CONSIGNES
1. Répondez à ces questions sur le texte sur la grande pieuvre à rayures du Pacifique :
(a) Dans quelle revue l'étude est-elle parue ?
(b) Au large de quelle région la pieuvre a-t-elle été découverte ?
(c) Chez d'autres espèces de poulpe, par où les mâles passent-ils le plus souvent leur sperme aux femelles ?
2. Recopiez sans rien changer le passage du texte sur la grande pieuvre à rayures du Pacifique qui commence par « La grande pieuvre » et se poursuit jusqu'à « bec contre bec. ».

EXTRAIT DU TEXTE
"Je n'ai jamais rien vu de pareil", explique Roy Caldwell, un professeur de biologie marine à l'Université de Californie à Berkeley, un des auteurs de cette étude parue mercredi dans la revue américaine Plos One.
Cette pieuvre, découverte dans les années 70 au large de l'Amérique centrale, a des comportements très singuliers qui la distinguent des autres octopodes.
Les mâles d'autres espèces de poulpe passent le plus souvent leur sperme aux femelles par le bout d'un de leurs bras. Une mesure de précaution pour pouvoir s'éloigner au plus vite, les femelles tuant souvent le mâle au moment de la reproduction.
La grande pieuvre à rayures du Pacifique, elle, s'accouple vigoureusement et longtemps dans des ébats qui sont souvent rudes. Ils se saisissant les bras, ventouses contre ventouses et bec contre bec comme s'ils s'embrassaient.
Il leur arrive aussi de cohabiter dans une cavité pendant au moins quelques jours sans signe d'agressivité et partagent la nourriture dans une position de face à face, bec contre bec.

(Entrées enregistrées)
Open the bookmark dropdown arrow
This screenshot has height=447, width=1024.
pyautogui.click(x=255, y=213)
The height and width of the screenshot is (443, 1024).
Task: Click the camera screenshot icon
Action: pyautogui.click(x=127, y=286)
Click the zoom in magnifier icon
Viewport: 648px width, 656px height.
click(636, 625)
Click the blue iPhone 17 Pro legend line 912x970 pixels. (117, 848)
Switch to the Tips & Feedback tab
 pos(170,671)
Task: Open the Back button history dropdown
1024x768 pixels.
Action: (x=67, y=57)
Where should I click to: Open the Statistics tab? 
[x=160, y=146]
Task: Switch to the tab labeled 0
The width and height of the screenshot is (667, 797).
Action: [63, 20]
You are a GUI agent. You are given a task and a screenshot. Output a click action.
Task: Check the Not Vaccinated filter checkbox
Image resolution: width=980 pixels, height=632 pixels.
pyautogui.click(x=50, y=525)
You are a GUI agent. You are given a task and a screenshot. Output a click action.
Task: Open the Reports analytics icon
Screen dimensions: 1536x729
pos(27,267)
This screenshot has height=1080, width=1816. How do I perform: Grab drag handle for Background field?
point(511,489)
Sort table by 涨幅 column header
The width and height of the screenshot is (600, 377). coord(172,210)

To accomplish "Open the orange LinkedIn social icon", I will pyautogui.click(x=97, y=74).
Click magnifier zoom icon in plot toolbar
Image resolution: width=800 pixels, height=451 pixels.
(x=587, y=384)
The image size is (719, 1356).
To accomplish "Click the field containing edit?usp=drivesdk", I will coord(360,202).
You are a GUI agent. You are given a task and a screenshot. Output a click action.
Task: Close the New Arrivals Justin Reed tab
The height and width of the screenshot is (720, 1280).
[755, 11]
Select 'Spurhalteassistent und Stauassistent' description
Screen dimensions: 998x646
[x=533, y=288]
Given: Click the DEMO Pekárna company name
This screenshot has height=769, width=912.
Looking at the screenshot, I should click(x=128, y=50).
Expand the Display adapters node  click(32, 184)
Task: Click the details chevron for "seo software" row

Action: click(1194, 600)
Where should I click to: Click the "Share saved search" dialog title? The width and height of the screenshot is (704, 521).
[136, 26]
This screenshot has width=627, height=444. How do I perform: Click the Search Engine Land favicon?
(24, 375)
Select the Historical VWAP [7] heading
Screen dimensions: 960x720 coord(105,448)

CORRIGÉ
1.
(a) Dans la revue américaine Plos One.
(b) Au large de l'Amérique centrale.
(c) Par le bout d'un de leurs bras.

2.
La grande pieuvre à rayures du Pacifique, elle, s'accouple vigoureusement et longtemps dans des ébats qui sont souvent rudes. Ils se saisissant les bras, ventouses contre ventouses et bec contre bec comme s'ils s'embrassaient.
Il leur arrive aussi de cohabiter dans une cavité pendant au moins quelques jours sans signe d'agressivité et partagent la nourriture dans une position de face à face, bec contre bec.